At block 814, the storage controller 108 reassigns the executing application task to the first task core group pursuant to the request at block 812, where the application task continues execution as applicable (and when scheduled), such as described above with respect to
As a result, according to embodiments of the present disclosure selective multiprocessing is achieved which can provide a significant performance boost for storage controller products that have a limited time-to-market window. Embodiments of the present disclosure reduce the amount of code that must be modified to enable multiprocessing for an application by relating functional areas of code together into task core groups, which are assigned to specific cores in a multi-core (and/or multi-processor) system. Further, embodiments of the present disclosure provide a low overhead mutual exclusion method in a non-preemptive task scheduling environment, with less maintenance and faster time to market. The amount of contention associated with other mutual exclusion approaches is reduced, leading to yet further efficiencies at the processors/memories of the storage controller. Further, embodiments of the present disclosure may cause more CPU cache hits than conventionally occurs.
The present embodiments can take the form of an entirely hardware embodiment, an entirely software embodiment, or an embodiment containing both hardware and software elements. In that regard, in some embodiments, the computing system is programmable and is programmed to execute processes including those associated with the processes of methods 500, 700, 730, and/or 800 discussed herein. Accordingly, it is understood that any operation of the computing system according to the aspects of the present disclosure may be implemented by the computing system using corresponding instructions stored on or in a non-transitory computer readable medium accessible by the processing system. For the purposes of this description, a tangible computer-usable or computer-readable medium can be any apparatus that can store the program for use by or in connection with the instruction execution system, apparatus, or device. The medium may include non-volatile memory including magnetic storage, solid-state storage, optical storage, cache memory, and Random Access Memory (RAM).

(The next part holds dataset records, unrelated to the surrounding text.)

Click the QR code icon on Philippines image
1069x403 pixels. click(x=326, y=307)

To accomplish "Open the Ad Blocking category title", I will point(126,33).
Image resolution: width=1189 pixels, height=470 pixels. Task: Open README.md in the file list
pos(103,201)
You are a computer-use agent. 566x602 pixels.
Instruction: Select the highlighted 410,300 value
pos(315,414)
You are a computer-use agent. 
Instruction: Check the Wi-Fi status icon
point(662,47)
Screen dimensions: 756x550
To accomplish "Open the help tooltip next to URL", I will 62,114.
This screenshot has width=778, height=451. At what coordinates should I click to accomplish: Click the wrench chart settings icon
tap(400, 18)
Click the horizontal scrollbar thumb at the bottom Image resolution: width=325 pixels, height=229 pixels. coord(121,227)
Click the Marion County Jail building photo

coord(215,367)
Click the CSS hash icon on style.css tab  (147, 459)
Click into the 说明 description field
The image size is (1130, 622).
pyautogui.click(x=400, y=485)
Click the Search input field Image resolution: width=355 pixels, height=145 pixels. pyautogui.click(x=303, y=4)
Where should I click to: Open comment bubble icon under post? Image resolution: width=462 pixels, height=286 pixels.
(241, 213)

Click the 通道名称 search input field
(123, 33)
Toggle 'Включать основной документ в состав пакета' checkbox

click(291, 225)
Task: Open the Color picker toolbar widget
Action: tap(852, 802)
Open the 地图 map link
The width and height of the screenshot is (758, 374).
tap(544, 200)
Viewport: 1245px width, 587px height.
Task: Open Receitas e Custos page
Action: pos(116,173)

The foregoing outlines features of several embodiments so that those skilled in the art may better understand the aspects of the present disclosure. Those skilled in the art should appreciate that they may readily use the present disclosure as a basis for designing or modifying other processes and structures for carrying out the same purposes and/or achieving the same advantages of the embodiments introduced herein. Those skilled in the art should also realize that such equivalent constructions do not depart from the spirit and scope of the present disclosure, and that they may make various changes, substitutions, and alterations herein without departing from the spirit and scope of the present disclosure.